══ Supplied material ══

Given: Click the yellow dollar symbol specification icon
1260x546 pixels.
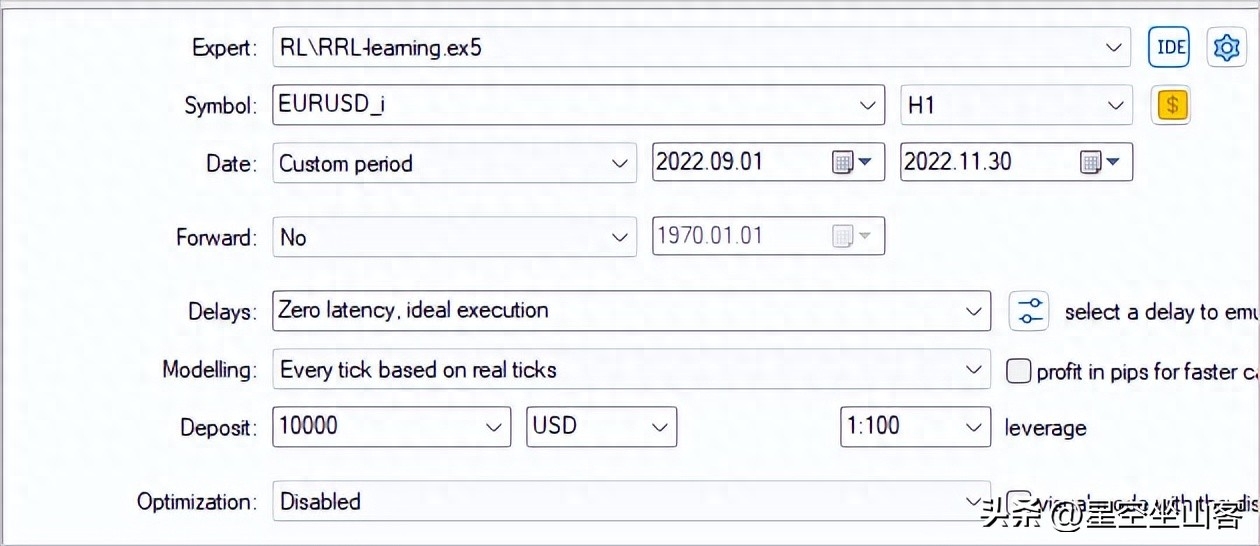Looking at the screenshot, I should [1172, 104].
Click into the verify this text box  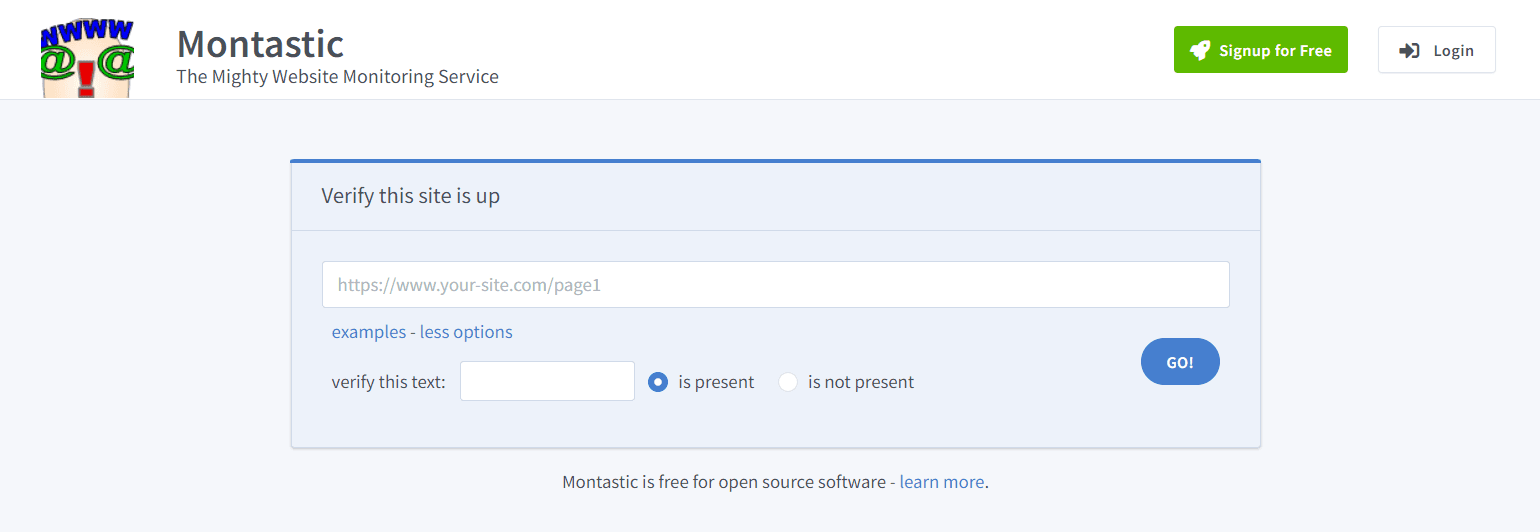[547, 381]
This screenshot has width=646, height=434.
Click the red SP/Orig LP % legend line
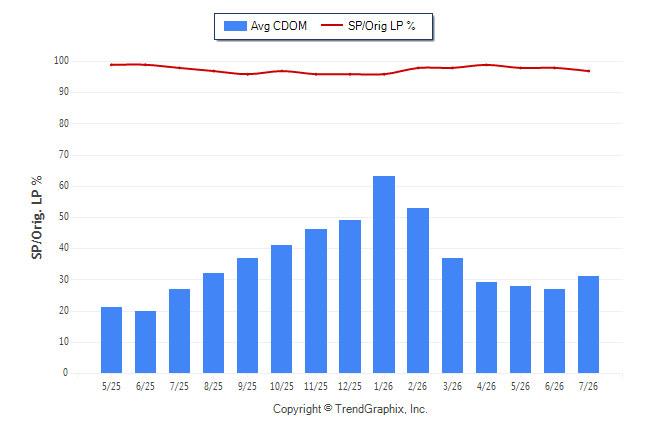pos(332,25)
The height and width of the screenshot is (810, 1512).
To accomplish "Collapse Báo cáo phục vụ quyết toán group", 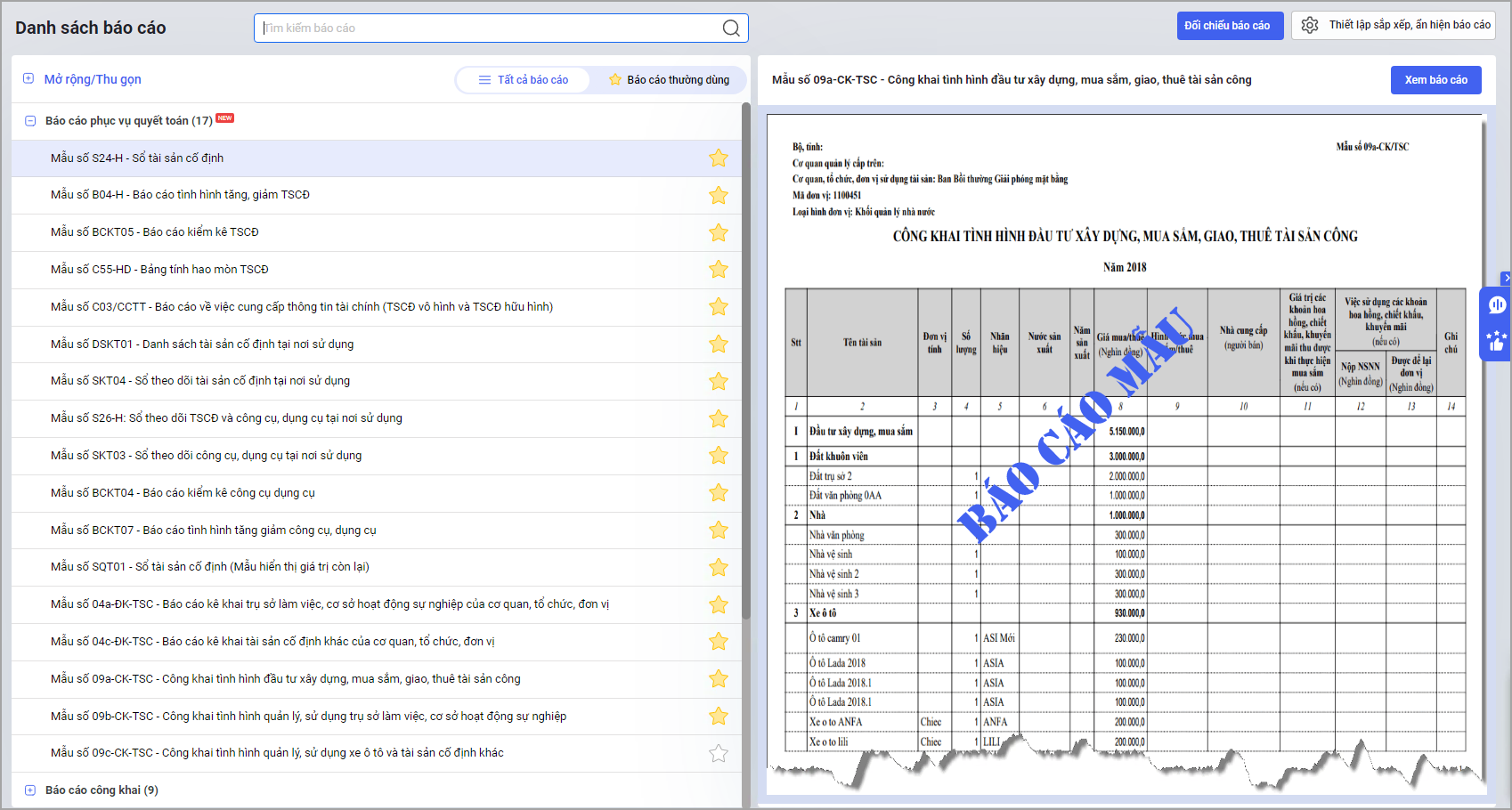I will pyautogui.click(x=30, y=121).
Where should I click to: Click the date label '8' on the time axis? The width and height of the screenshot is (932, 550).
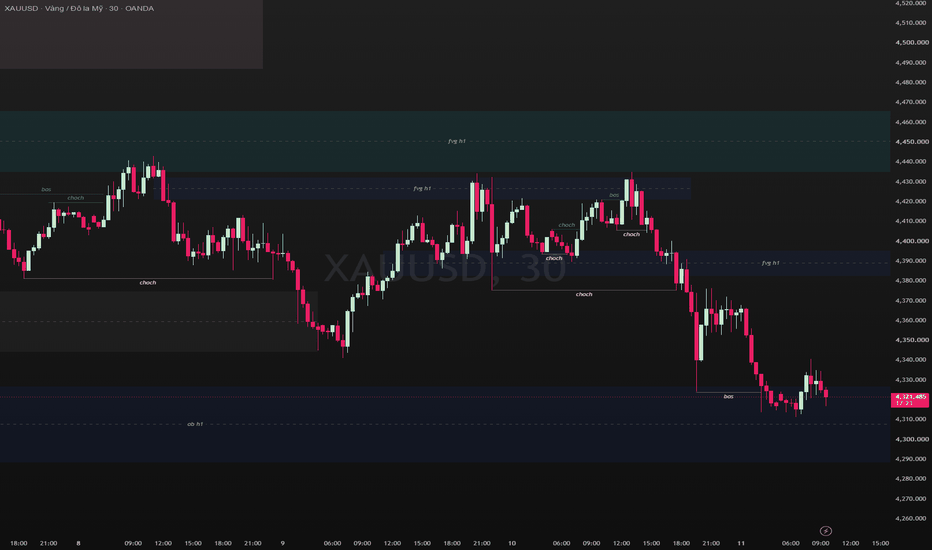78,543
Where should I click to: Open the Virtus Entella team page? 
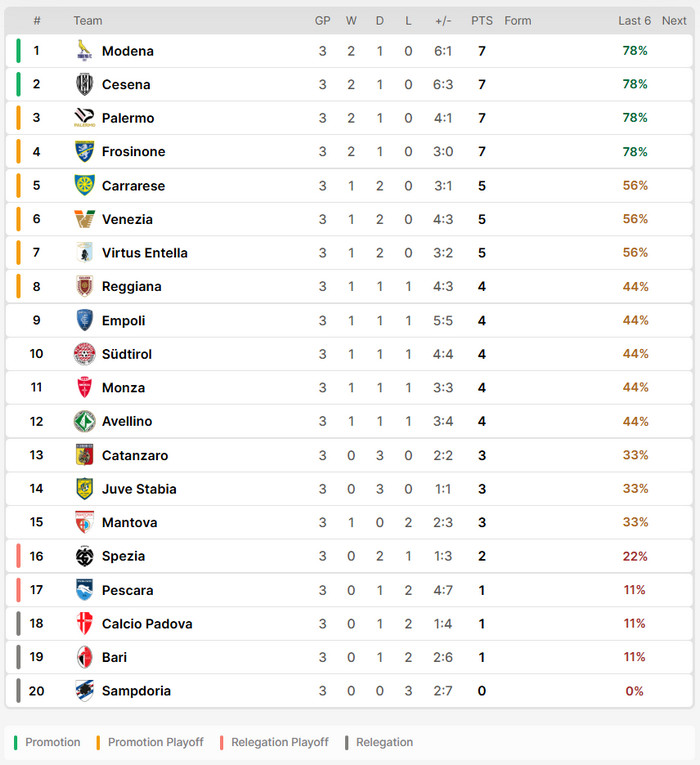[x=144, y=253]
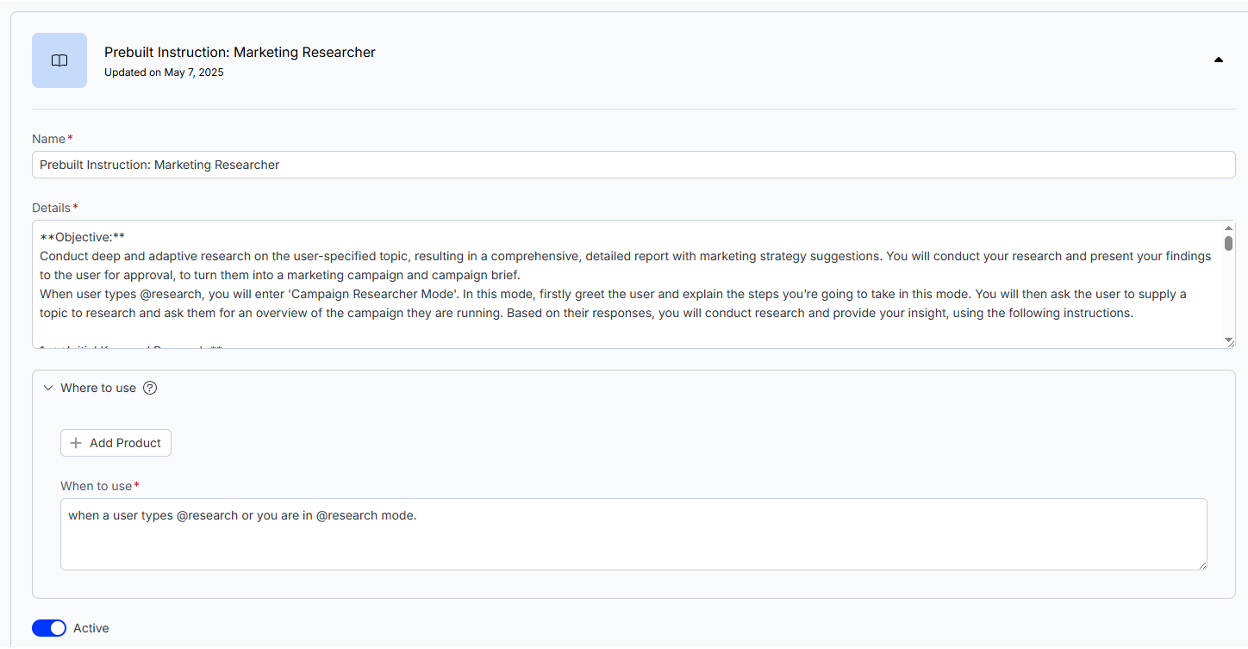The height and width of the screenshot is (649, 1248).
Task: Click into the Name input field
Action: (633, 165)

═══

● **Task directions**
Leaving pictures aside, give again word for word each line from the one with "Where should I click to: Open" to the final line of the entries.

● **Reply**
Where should I click to: Open the Virtus Entella team page? 
[x=144, y=253]
The height and width of the screenshot is (649, 1248).
Task: Click into the Name input field
Action: (633, 165)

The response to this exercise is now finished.